Top of Data supplied
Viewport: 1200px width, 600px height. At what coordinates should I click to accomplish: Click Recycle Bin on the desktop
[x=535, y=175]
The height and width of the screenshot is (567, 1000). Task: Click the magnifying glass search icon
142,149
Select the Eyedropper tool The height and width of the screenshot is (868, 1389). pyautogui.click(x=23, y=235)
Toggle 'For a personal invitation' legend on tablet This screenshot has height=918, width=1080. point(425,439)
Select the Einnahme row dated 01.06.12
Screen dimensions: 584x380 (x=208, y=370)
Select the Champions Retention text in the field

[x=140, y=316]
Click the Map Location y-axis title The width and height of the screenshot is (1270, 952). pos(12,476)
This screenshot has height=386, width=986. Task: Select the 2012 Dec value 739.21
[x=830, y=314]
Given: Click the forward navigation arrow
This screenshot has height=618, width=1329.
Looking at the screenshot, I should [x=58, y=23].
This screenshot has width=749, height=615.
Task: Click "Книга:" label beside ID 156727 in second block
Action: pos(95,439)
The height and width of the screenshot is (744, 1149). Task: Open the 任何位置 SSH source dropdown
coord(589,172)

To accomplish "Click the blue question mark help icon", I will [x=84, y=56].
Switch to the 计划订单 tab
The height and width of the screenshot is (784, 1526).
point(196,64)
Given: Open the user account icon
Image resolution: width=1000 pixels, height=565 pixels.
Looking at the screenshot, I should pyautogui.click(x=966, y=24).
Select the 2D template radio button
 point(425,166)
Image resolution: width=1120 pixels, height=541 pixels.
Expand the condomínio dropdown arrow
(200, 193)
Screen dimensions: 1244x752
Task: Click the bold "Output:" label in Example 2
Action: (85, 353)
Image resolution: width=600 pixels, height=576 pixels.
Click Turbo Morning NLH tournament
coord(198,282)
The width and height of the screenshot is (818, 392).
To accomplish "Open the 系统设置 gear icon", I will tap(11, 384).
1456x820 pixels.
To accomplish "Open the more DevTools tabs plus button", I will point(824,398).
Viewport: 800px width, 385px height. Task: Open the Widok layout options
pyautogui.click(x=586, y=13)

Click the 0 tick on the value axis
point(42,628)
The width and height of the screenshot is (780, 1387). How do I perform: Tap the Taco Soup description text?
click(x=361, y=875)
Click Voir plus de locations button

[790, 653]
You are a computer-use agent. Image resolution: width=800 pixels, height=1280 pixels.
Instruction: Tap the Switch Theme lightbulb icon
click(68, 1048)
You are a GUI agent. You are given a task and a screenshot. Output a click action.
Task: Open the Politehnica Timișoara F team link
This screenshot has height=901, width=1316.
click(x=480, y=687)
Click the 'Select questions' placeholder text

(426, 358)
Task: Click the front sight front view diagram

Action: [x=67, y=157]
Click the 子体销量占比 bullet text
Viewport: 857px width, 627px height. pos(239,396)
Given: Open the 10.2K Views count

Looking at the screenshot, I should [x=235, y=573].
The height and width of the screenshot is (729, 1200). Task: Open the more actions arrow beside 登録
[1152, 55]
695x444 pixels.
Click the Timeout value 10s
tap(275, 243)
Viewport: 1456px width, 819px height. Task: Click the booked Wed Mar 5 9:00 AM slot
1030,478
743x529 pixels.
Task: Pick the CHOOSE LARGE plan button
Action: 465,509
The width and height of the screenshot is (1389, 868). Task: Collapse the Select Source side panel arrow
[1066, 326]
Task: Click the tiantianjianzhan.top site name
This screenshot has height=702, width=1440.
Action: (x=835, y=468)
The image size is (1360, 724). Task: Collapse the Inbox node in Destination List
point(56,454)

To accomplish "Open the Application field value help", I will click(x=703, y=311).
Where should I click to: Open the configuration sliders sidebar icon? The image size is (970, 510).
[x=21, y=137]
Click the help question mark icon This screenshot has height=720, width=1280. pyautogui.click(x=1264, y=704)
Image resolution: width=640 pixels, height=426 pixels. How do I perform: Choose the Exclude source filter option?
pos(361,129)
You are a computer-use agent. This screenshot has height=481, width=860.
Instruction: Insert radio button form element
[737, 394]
Bottom of Data supplied
• _Aim of the task_
The records need to be reproduced in their entirety, word for word.

• _Your solution_
Viewport: 1200px width, 600px height. At what coordinates should I click to accomplish: Click Recycle Bin on the desktop
[x=535, y=175]
The height and width of the screenshot is (567, 1000). Task: Click the magnifying glass search icon
142,149
Select the Eyedropper tool The height and width of the screenshot is (868, 1389). pyautogui.click(x=23, y=235)
Toggle 'For a personal invitation' legend on tablet This screenshot has height=918, width=1080. point(425,439)
Select the Einnahme row dated 01.06.12
Screen dimensions: 584x380 (x=208, y=370)
Select the Champions Retention text in the field

[x=140, y=316]
Click the Map Location y-axis title The width and height of the screenshot is (1270, 952). pos(12,476)
This screenshot has height=386, width=986. Task: Select the 2012 Dec value 739.21
[x=830, y=314]
Given: Click the forward navigation arrow
This screenshot has height=618, width=1329.
Looking at the screenshot, I should [x=58, y=23].
This screenshot has width=749, height=615.
Task: Click "Книга:" label beside ID 156727 in second block
Action: pos(95,439)
The height and width of the screenshot is (744, 1149). Task: Open the 任何位置 SSH source dropdown
coord(589,172)

To accomplish "Click the blue question mark help icon", I will [x=84, y=56].
Switch to the 计划订单 tab
The height and width of the screenshot is (784, 1526).
point(196,64)
Given: Open the user account icon
Image resolution: width=1000 pixels, height=565 pixels.
Looking at the screenshot, I should pyautogui.click(x=966, y=24).
Select the 2D template radio button
 point(425,166)
Image resolution: width=1120 pixels, height=541 pixels.
Expand the condomínio dropdown arrow
(200, 193)
Screen dimensions: 1244x752
Task: Click the bold "Output:" label in Example 2
Action: (85, 353)
Image resolution: width=600 pixels, height=576 pixels.
Click Turbo Morning NLH tournament
coord(198,282)
The width and height of the screenshot is (818, 392).
To accomplish "Open the 系统设置 gear icon", I will tap(11, 384).
1456x820 pixels.
To accomplish "Open the more DevTools tabs plus button", I will point(824,398).
Viewport: 800px width, 385px height. Task: Open the Widok layout options
pyautogui.click(x=586, y=13)

Click the 0 tick on the value axis
point(42,628)
The width and height of the screenshot is (780, 1387). How do I perform: Tap the Taco Soup description text?
click(x=361, y=875)
Click Voir plus de locations button

[790, 653]
You are a computer-use agent. Image resolution: width=800 pixels, height=1280 pixels.
Instruction: Tap the Switch Theme lightbulb icon
click(68, 1048)
You are a GUI agent. You are given a task and a screenshot. Output a click action.
Task: Open the Politehnica Timișoara F team link
This screenshot has height=901, width=1316.
click(x=480, y=687)
Click the 'Select questions' placeholder text

(426, 358)
Task: Click the front sight front view diagram

Action: [x=67, y=157]
Click the 子体销量占比 bullet text
Viewport: 857px width, 627px height. pos(239,396)
Given: Open the 10.2K Views count

Looking at the screenshot, I should [x=235, y=573].
The height and width of the screenshot is (729, 1200). Task: Open the more actions arrow beside 登録
[1152, 55]
695x444 pixels.
Click the Timeout value 10s
tap(275, 243)
Viewport: 1456px width, 819px height. Task: Click the booked Wed Mar 5 9:00 AM slot
1030,478
743x529 pixels.
Task: Pick the CHOOSE LARGE plan button
Action: 465,509
The width and height of the screenshot is (1389, 868). Task: Collapse the Select Source side panel arrow
[1066, 326]
Task: Click the tiantianjianzhan.top site name
This screenshot has height=702, width=1440.
Action: (x=835, y=468)
The image size is (1360, 724). Task: Collapse the Inbox node in Destination List
point(56,454)

To accomplish "Open the Application field value help", I will click(x=703, y=311).
Where should I click to: Open the configuration sliders sidebar icon? The image size is (970, 510).
[x=21, y=137]
Click the help question mark icon This screenshot has height=720, width=1280. pyautogui.click(x=1264, y=704)
Image resolution: width=640 pixels, height=426 pixels. How do I perform: Choose the Exclude source filter option?
pos(361,129)
You are a computer-use agent. This screenshot has height=481, width=860.
Instruction: Insert radio button form element
[737, 394]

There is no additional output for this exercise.